The row is not deleted until the server calls your success callback function. During that time you can keep clicking on the row and firing the click event.
You could set a variable or a property on the row when the user confirms and then check this variable each time they click. Only show the confirm message if the variable is not set.
Or you could change the state of the element you click, change its image, change style, set an attribute. You could both inform your code that it has been clicked and indicate to the user that the row is already marked for deletion.
Or you could try jquery's .one() method to attach the event.
For some weird reason i'm getting my confirm box coming up twice. here is my code:
$(".DeleteComment").live("click", function(){
var CommentID = $(this).attr("rel");
var confirm
if (!confirm('Are you sure you want to permanently delete this comment?')){
return false;
}else{
$(this).html("loading").css("color", "#999");
//AJAX HERE
return false;
}
});
Do you load any content dynamically (via ajax)? It could be the case that the click event is bound to the same element twice resulting in the double confirmation.
It happens when we bind event on the elements which are loaded dynamically via AJAX
So for example we are loading some dynamic html content (e.g. dynamic content in modal) on click of the edit form button,
And in that content if we have binded click event on some button e.g. delete button, then every time we click on edit form button, it binds the click event to delete button every time,
And if you have set confirm box on click event of delete button then, it will ask you as many time as it was binded for that click event means here if we have clicked edit form button 5 times then it will asks for your confirmation 5 times.

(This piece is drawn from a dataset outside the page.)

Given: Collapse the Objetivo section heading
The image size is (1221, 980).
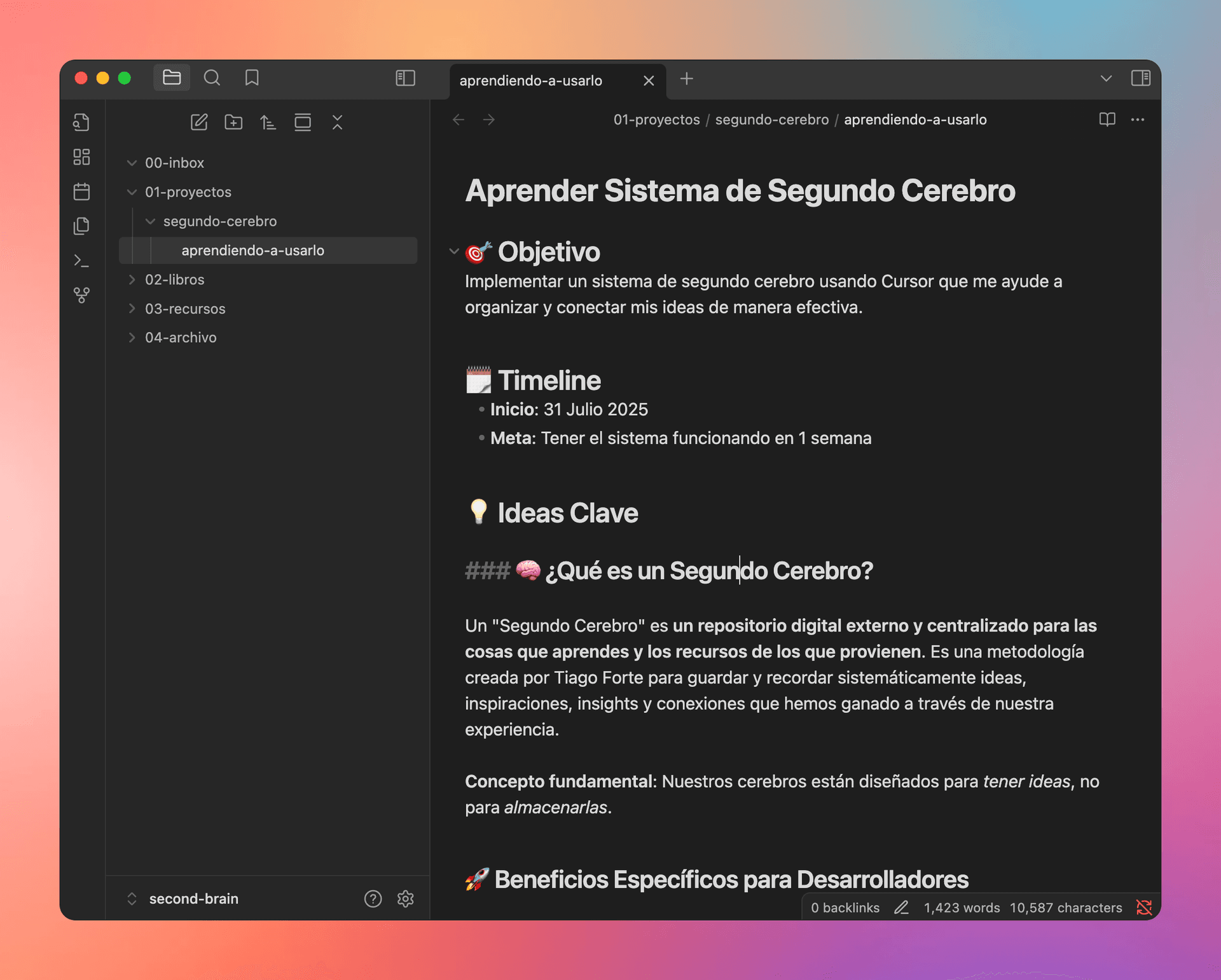Looking at the screenshot, I should tap(453, 251).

So for solving that issue you can unbind the event every time before binding event to dynamically loaded element as following :
$(document).off('click', '.DeleteComment').on('click', '.DeleteComment', function () {
if (confirm('Are you sure you want to permanently delete this comment?')){
//Delete process
return true;
}
return false;
}
Or Another way to solve this problem is to add your script in main page, means static page not in dynamically loaded one.
try this:
$_blockDelete = false;
$(".DeleteComment").live("click", function(event){
event.preventDefault();
//event.stopPropagation(); // it is not necessary
if (!$_blockDelete)
{
$_blockDelete =true;
var rconfirm = confirm('Are you sure you want to permanently delete this comment?');
if (rconfirm)
{
$(this).html("loading").css("color", "#999");
var CommentID = $(this).attr("rel");
//AJAX HERE
//return the value "false" the variable "$_blockDelete" once again ajax response
}
}
});
Did you try removing that not-used var confirm?